Nie jest moim pomysłem "urzędowe" dekorowanie budynków narodowymi barwami w dniach ważnych rocznic. Jakoś tak się utarło - a nawet chyba jest usankcjonowane odpowiednimi przepisami. Co z tego wynika? W przypadku tegorocznej rocznicy Powstania, niewiele. Króciutki wczorajszy spacer po Targówku dał efekty szokujące. W okolicach Gajkowicza, Mokrej, Janinówki, na niektórych budynkach nie powieszono ani jednej flagi. Może by tak dozorców...

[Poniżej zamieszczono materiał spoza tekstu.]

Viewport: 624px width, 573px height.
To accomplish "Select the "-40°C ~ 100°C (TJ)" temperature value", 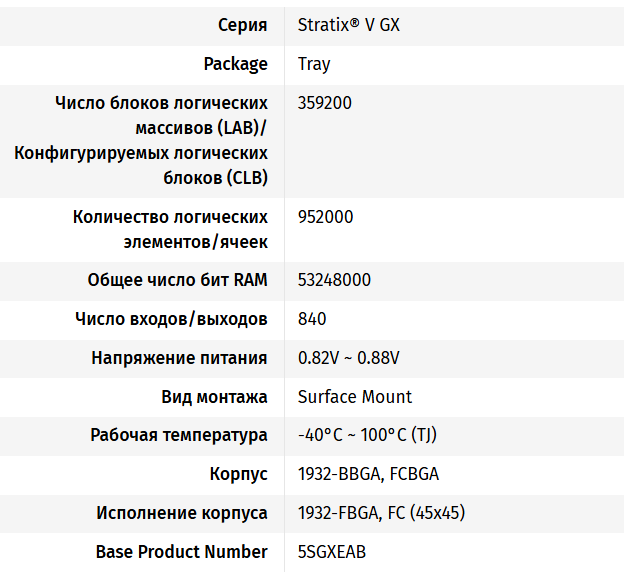I will (x=367, y=436).
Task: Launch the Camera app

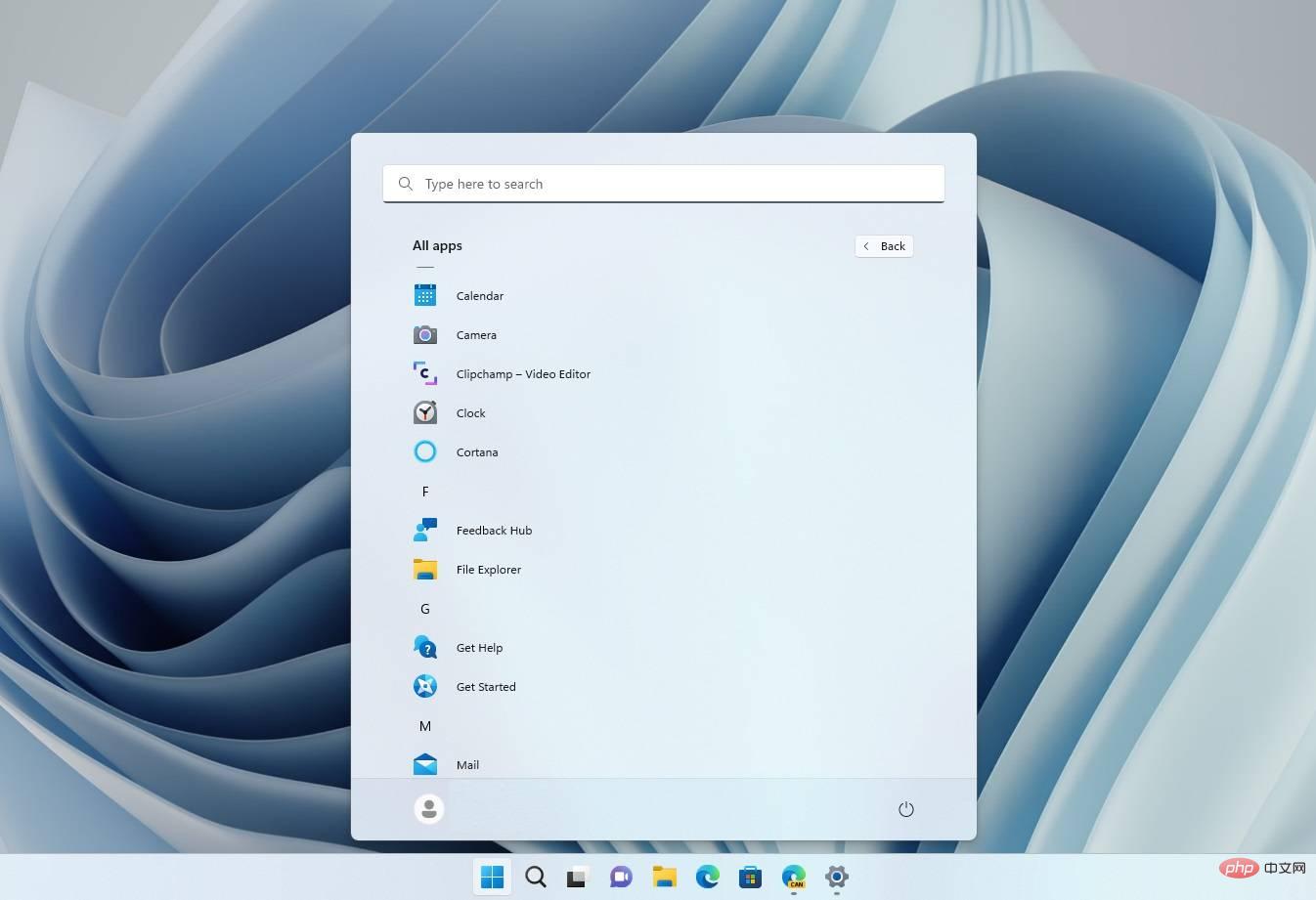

Inna rzecz, to już - całkiem w końcu dobrowolne - używanie flag przez mieszkańców. Mam wrażenie, że jeszcze w roku ubiegłym, było ich pierwszego sierpnia o wiele więcej. Wczoraj, robiąc po osiedlu spore kółko, naliczyłem pięć. Bez komentarza, bo by się jeszcze nie spodobał...
Offline
Użytkownik
To chyba jednak kwestia dzielnicy. Ja wystawiając głowę za okno na budynku na przeciwko naliczyłam około dziesięciu sztuk Uważam że to całkiem nieźle zważywszy że to mały czteropiętrowy blok.
Offline
administrator
No i cóż ja Ci mam odpisać, żeby znów nie ściągnąć na swoją biedną głowę słusznych gromów za szerzenie niepoprawności i ksenofobii?
Trudno, wychylę się, niech obrońcy eleganckiej wizji świata mają swoje pięć minut. Tak, oczywiście, zależy to od dzielnicy. Już na Szmulkach, ulica wyglądała zupełnie inaczej. Flagi oficjalne, flagi prywatne - narodowe i warszawskie, cóż za radość przejechać się starą Radzymińską... Nietrudno zgadnąć, dlaczego. Tam mieszkają głównie miejscowi - mówiąc brzydko, aborygeni. Moje blokowisko to teren, gdzie dominują przybysze. Efekty widać.